Et pourtant ! La Droite ne se limite pas, politiquement, à ce néolibéralisme qui, d’ailleurs, est largement dominant en Union européenne, et déborde tout aussi largement sur les partis socialistes et sociaux-démocrates. Ainsi, le quotidien « La Croix » (édition du mercredi 7, jeudi 8 mai 2008) trace-t-elle le portrait de l’homme politique allemand Jürgen Rüttgers, l’un des barons actuels de la CDU (Union chrétienne démocrate allemande), « qui est en train de s’imposer comme le porte-parole de l’aile sociale » de ce parti conservateur d’outre-Rhin : « Il avait lancé son pavé dans la mare fin avril en assénant dans une interview au quotidien libéral Frankfurter Allgemeine Zeitung : « Celui qui a cotisé régulièrement pour les caisses de retraite trente-cinq ans durant devrait être assuré de percevoir une pension qui soit autre chose que le minimum vital garanti », versé aussi aux chômeurs et aux non-actifs.

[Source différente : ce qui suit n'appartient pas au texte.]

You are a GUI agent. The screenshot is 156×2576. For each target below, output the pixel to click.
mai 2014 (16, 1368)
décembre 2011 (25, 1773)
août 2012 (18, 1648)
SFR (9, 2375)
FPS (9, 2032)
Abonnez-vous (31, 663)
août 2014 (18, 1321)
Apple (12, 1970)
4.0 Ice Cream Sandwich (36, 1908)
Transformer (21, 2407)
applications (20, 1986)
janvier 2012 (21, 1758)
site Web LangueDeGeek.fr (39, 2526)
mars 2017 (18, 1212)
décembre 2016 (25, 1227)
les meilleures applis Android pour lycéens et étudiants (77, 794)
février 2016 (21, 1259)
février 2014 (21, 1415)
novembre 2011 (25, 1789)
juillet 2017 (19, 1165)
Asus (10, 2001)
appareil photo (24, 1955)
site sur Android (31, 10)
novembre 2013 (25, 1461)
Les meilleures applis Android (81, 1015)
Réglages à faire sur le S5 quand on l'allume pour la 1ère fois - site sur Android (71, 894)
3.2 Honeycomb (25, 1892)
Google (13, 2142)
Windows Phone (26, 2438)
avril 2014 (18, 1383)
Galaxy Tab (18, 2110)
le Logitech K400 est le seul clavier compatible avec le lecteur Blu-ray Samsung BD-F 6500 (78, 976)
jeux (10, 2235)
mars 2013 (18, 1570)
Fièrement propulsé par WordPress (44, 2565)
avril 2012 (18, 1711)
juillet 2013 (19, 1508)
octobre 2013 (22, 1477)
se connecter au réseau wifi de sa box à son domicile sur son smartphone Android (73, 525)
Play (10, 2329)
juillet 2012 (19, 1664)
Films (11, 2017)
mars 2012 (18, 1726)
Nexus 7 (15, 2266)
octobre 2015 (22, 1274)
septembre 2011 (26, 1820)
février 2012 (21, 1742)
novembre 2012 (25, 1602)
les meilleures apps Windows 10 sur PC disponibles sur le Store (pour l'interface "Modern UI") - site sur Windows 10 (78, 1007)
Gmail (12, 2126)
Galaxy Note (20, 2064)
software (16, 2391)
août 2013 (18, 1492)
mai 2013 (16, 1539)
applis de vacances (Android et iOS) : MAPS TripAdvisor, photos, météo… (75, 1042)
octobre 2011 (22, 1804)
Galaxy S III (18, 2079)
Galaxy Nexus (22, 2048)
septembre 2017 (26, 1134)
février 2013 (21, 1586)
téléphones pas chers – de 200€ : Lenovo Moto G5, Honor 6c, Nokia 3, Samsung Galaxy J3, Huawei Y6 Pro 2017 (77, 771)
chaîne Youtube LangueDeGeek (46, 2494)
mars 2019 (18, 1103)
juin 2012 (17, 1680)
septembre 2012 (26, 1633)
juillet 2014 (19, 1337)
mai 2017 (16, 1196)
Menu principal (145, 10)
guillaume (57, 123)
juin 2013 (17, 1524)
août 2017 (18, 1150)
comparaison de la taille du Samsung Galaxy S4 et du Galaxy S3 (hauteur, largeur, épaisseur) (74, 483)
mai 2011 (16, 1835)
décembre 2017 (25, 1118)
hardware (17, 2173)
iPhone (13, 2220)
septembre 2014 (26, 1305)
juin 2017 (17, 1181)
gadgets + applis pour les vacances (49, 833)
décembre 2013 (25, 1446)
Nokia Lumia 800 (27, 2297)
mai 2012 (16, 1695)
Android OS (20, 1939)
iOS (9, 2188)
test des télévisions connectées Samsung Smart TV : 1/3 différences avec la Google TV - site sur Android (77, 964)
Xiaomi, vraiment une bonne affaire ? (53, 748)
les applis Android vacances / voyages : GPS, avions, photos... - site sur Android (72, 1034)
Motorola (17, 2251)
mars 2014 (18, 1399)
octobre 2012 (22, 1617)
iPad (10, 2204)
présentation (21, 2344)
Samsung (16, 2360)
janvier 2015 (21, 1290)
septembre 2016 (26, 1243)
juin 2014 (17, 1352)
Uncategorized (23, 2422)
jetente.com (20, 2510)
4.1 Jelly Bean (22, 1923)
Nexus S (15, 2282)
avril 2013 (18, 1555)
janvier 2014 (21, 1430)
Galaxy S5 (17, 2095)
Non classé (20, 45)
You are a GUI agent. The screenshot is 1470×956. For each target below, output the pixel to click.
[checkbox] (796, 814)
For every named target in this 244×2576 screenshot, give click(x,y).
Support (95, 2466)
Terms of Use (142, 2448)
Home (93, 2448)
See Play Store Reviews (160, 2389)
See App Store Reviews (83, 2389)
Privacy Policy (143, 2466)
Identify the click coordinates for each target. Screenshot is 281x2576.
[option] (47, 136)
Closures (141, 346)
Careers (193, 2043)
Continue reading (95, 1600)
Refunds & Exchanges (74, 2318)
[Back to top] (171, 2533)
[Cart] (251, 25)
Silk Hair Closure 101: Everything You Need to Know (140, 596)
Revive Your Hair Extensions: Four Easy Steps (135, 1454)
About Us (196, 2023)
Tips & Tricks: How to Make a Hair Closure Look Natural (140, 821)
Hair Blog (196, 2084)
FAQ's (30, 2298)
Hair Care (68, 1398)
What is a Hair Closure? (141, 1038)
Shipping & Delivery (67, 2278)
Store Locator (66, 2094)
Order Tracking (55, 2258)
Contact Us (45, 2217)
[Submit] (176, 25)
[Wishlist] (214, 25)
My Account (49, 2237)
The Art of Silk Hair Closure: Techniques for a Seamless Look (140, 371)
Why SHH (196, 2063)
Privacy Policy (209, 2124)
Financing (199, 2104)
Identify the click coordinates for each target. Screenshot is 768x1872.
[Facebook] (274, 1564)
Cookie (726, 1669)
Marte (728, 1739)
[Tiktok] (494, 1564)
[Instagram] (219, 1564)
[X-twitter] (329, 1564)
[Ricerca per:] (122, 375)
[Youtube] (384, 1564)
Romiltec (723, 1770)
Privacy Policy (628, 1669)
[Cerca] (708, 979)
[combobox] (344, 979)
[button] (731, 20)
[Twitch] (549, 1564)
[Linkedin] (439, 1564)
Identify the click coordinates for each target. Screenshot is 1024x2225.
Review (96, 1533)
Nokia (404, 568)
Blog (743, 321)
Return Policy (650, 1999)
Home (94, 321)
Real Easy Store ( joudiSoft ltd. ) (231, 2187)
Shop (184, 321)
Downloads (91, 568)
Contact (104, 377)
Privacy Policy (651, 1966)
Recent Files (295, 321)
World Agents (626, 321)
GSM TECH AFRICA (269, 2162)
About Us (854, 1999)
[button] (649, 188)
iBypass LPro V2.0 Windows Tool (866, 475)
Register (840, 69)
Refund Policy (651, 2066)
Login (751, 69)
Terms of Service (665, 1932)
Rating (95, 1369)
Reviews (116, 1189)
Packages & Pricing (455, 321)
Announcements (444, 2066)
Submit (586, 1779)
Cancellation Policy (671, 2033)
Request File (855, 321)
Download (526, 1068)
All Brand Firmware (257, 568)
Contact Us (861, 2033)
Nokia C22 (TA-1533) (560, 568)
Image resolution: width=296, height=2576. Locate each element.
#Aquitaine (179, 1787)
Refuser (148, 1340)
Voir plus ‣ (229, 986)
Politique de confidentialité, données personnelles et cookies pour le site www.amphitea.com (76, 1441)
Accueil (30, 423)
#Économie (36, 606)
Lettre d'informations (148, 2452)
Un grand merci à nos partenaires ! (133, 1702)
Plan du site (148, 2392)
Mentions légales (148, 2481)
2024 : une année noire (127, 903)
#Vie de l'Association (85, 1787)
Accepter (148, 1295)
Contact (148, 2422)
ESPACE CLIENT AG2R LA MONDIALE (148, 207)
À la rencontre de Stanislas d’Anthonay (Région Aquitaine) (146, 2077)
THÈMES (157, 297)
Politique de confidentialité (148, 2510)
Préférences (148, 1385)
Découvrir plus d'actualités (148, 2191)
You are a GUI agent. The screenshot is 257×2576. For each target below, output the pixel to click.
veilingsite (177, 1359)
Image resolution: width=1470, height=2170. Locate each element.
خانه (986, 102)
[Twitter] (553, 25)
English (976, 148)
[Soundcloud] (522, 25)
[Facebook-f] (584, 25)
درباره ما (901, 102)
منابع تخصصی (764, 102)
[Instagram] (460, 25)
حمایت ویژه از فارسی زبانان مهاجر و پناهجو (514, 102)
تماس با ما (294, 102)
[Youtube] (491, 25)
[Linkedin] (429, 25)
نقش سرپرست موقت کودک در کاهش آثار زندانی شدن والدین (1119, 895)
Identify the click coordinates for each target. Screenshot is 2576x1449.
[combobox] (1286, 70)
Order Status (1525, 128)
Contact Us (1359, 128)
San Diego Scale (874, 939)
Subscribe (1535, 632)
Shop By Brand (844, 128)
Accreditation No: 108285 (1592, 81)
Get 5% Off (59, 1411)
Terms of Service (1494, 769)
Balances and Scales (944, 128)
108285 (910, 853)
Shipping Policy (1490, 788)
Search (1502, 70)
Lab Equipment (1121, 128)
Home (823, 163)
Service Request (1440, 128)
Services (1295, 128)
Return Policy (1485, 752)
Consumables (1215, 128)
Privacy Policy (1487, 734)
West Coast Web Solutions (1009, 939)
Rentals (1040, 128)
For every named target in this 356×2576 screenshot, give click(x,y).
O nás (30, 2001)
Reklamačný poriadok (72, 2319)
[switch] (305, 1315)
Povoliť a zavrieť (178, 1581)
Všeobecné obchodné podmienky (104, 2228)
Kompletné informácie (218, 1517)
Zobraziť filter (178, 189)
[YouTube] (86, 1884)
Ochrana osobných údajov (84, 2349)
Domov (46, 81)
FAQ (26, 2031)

A quoi bon travailler sinon, laissait-il entendre.

 

Jürgen Rüttgers avait aussitôt reçu une volée de bois vert des ténors de la CDU. On l’accusait de « mettre en cause les principes de l’économie sociale de marché » et de vouloir révolutionner le système de retraite dans lequel le niveau des pensions est strictement proportionnel à celui des cotisations versées pendant la vie active. Mais Angela Merkel a arbitré en sa faveur. 

 

(…) Il avait déjà fait des vagues au congrès de la CDU en 2006 en expliquant que son parti devait rompre avec le « mensonge de base néolibéral » selon lequel « les réductions d’impôts pour les employeurs conduisent automatiquement à la création de nouveaux emplois ». (…)

 

Dans un livre plaidoyer publié en septembre 2007, L’économie de marché doit rester sociale, Jürgen Rüttgers démontait avec vigueur le système capitaliste « à l’anglo-saxonne ». Il s’agrippe, lui, au modèle économique rhénan, d’inspiration chrétienne, « qui fait la balance entre la sagesse économique et la justice sociale et qui est à la base de nos succès ». »

 

Je dois avouer que je retrouve là quelques unes de mes idées qui tendent à concilier une bonne gestion de l’économie et la nécessaire justice sociale, et cela sans tomber dans une démagogie égalitaire que je récuse comme une simple démonstration de « l’envie », au sens le plus sombre du terme, celle-là même que dénonçait Proudhon dans ses écrits.

 

« Social parce que royaliste, royaliste parce que social » : négliger cette formule, dont j’ai fait un principe personnel, serait une erreur, voire une faute. Je n’oublie pas non plus que la justice est le principe par excellence d’une Monarchie royale française dont l’un des symboles est cette « main de justice » remise au roi lors de la cérémonie du sacre : un roi qui oublierait ses devoirs sociaux perdrait une part même de sa légitimité…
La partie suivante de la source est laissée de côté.